Re: early draft - would love some help

Posted: Mon Jul 19, 2010 7:56 pm
by kazu
Umm... have you read the Yale Admissions blog? Asha specifically mentions that "I love arguing" PSs (the ones that start off with an early childhood experience of arguing well, etc) are not looked favorably upon. She also says something along the lines of "Your mother is not qualified to judge your potential as a future lawyer"

here's the link: http://blogs.law.yale.edu/blogs/admissi ... argue.aspx


edit: here's the quote I was looking for:

"Let's first start with your mom. I'm sure she is a very nice person, but when it comes to law school admissions, please note that she has zero credibility. Don't mention any assessment she makes about your potential lawyerly ability in your P.S. Ever."

Also

"So, to sum up: avoid writing about how you love to argue, quoting your mom, or mentioning anything from preschool, and you'll be ahead of 10% of your peers from the get-go."

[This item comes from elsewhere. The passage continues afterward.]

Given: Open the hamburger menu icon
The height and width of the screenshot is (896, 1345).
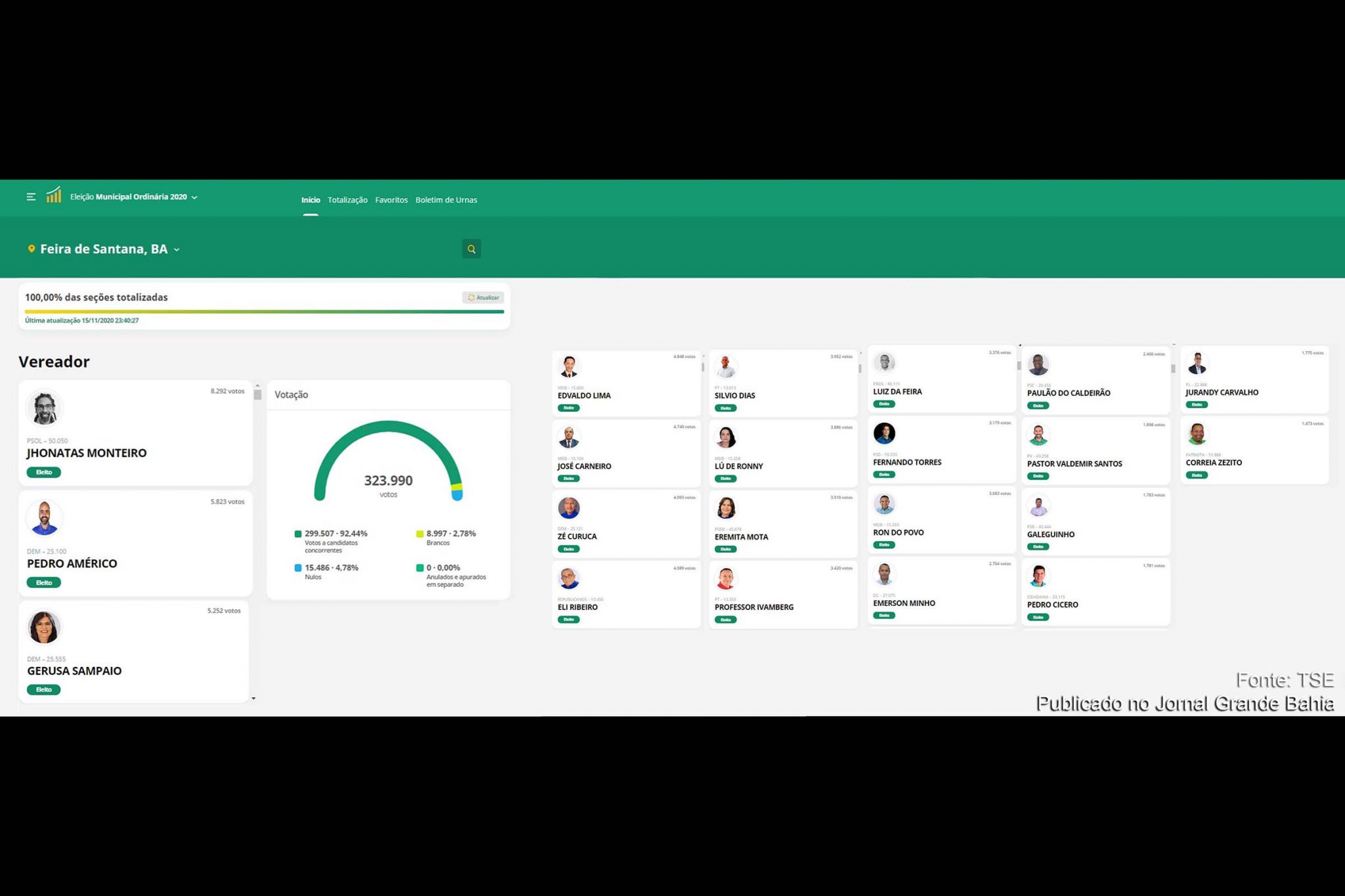Looking at the screenshot, I should coord(31,197).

Even if you're not aiming for Yale, I'd think it would be safe to assume that other adcomms feel the same way.

Re: early draft - would love some help

Posted: Mon Jul 19, 2010 9:05 pm
by dawrp
Wow, point taken. Thanks for the link.

Re: early draft - would love some help

Posted: Mon Jul 19, 2010 9:09 pm
by kazu
dawrp wrote:Wow, point taken. Thanks for the link.
No problem. It seems like you still have enough non-mom non-preschool content to work out a pretty damn good personal statement. Good luck!

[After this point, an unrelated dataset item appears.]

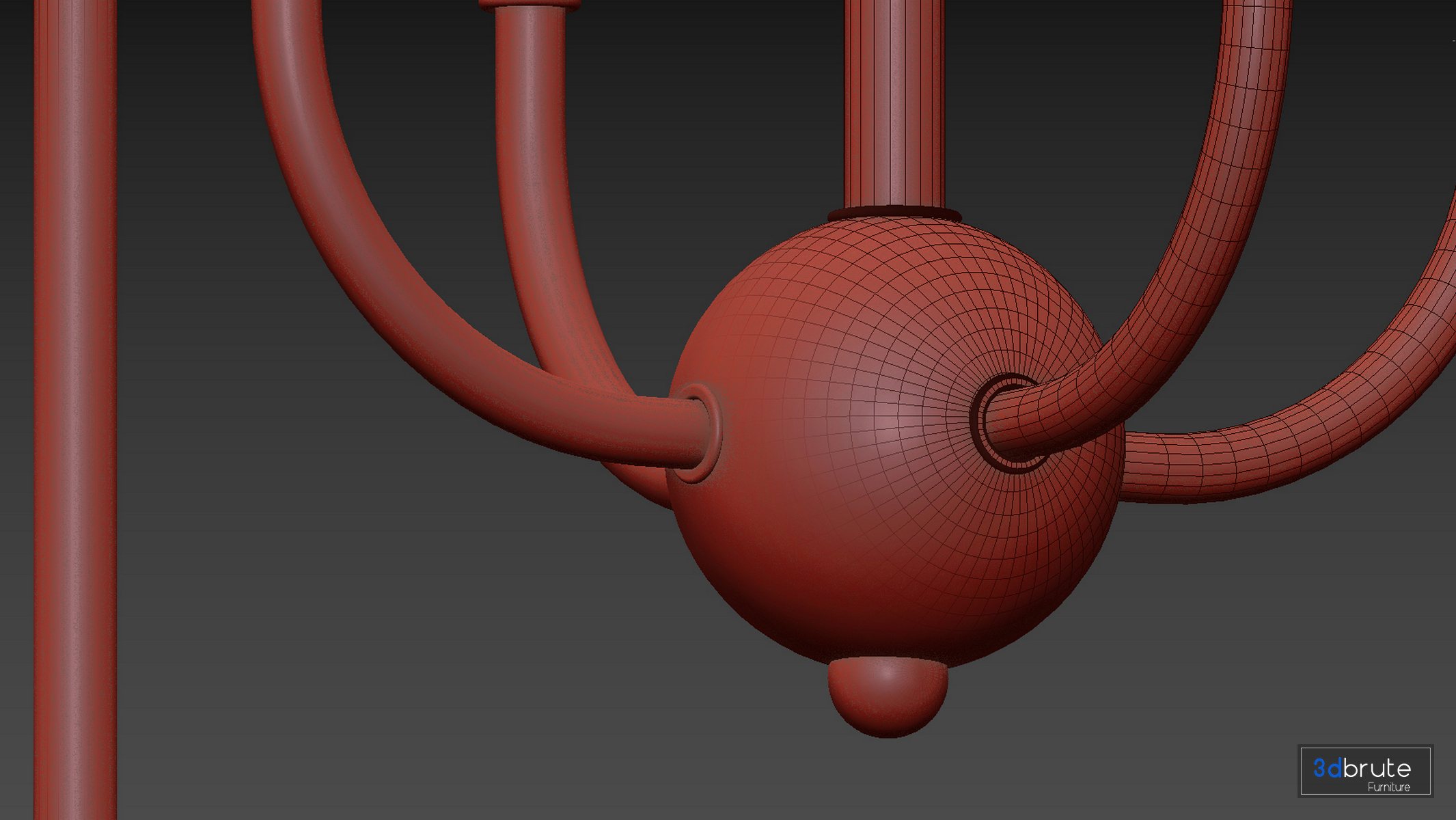The height and width of the screenshot is (820, 1456).
Task: Select the inner curved arm on left
Action: (x=536, y=191)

Re: early draft - would love some help

Posted: Mon Jul 19, 2010 10:03 pm
by esq
Great info kazu. I think that Yale explains the issues with dawrp's PS particularly well. I also agree that dawrp's statement has a lot of potential, and that there is much to work with. By being frank about my thoughts, I did not mean to offend you either dawrp. That said, I think that this thread will be very helpful to future TLS users - especially since, as kazu's link to Yale explains, this thread gives a perfect illustration of the "I Love to Argue" PS. Just so that the information doesn't get lost for future applicants searching this site, here is the definition of the "I Love to Argue" PS, as defined by Yale, to accompany this thread:
In case you're one of the fortunate applicants who isn't familiar with this theme, the "I Love to Argue" personal statement goes something like this: first, the applicant starts off with some anecdote, usually from preschool, which amounts to having a temper tantrum over something really dumb. The adult in said anecdote (usually, but not always, the mother), instead of giving the applicant a good spank, is totally impressed by the temper tantrum and says, "You are going to be a great lawyer!" This forms the basis for the applicant's desire to apply to law school sixteen years later.

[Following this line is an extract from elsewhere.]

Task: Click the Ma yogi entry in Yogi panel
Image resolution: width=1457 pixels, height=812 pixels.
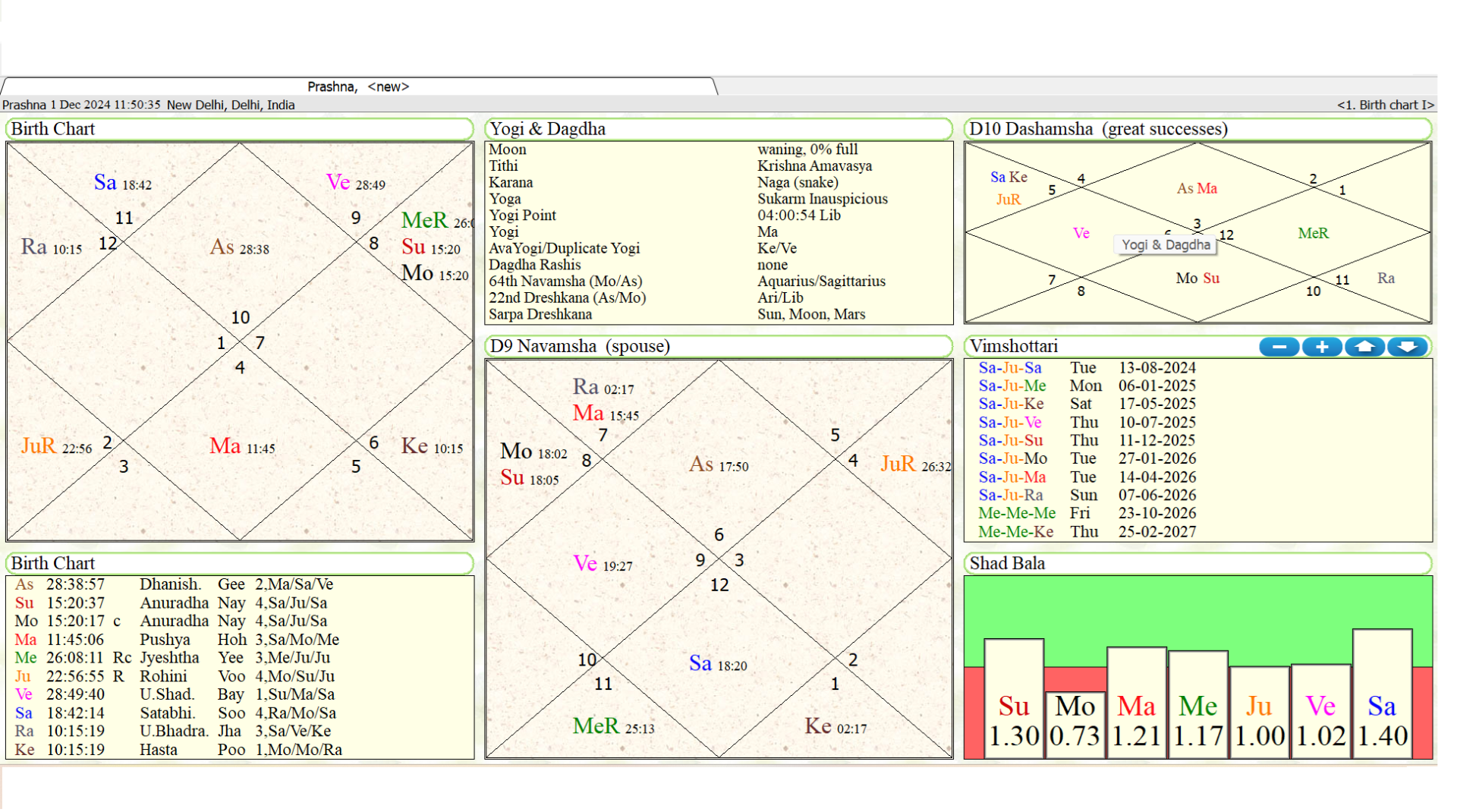Action: point(766,231)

Sometimes, the applicant manages to redeem him- or herself by immediately leaping from this very bad opening into substantive reasons why s/he is interested in law school. More often, however, the applicant proceeds to follow up with more anecdotes illustrating how s/he loved to argue with various other people in different stages and ages of life apparently in the hope that, two pages later, I am going to proclaim, "This applicant is going to be a great lawyer!" That never happens.